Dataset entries

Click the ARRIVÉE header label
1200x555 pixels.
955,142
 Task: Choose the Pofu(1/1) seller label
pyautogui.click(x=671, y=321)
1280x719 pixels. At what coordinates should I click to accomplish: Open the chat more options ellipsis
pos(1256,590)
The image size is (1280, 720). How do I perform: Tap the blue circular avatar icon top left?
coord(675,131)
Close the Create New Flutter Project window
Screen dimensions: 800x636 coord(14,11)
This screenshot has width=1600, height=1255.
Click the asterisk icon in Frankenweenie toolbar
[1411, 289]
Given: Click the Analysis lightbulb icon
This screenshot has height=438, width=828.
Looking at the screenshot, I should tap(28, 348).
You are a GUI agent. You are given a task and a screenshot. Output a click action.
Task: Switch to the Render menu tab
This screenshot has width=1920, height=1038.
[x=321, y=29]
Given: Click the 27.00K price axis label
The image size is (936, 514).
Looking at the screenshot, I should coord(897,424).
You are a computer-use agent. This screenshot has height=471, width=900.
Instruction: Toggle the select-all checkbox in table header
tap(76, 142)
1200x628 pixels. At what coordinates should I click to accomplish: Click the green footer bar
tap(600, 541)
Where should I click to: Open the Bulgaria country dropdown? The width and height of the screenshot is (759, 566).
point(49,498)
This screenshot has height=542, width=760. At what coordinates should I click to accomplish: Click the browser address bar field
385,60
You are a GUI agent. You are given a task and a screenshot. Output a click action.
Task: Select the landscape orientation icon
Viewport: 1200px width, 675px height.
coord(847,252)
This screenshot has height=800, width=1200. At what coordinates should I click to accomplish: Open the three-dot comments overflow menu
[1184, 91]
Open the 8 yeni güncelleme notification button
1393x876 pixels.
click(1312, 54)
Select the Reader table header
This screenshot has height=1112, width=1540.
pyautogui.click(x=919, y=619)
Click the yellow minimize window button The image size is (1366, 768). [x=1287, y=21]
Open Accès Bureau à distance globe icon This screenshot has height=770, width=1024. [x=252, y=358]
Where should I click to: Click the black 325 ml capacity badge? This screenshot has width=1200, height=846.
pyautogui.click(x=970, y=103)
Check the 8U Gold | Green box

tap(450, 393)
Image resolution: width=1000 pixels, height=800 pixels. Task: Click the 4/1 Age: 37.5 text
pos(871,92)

▶ **Task to carry out**: The lines from the one containing "Check the 8U Gold | Green box" through the last line of the records are the answer; set them down exactly and add nothing.

▶ **Response**:
Check the 8U Gold | Green box

tap(450, 393)
Image resolution: width=1000 pixels, height=800 pixels. Task: Click the 4/1 Age: 37.5 text
pos(871,92)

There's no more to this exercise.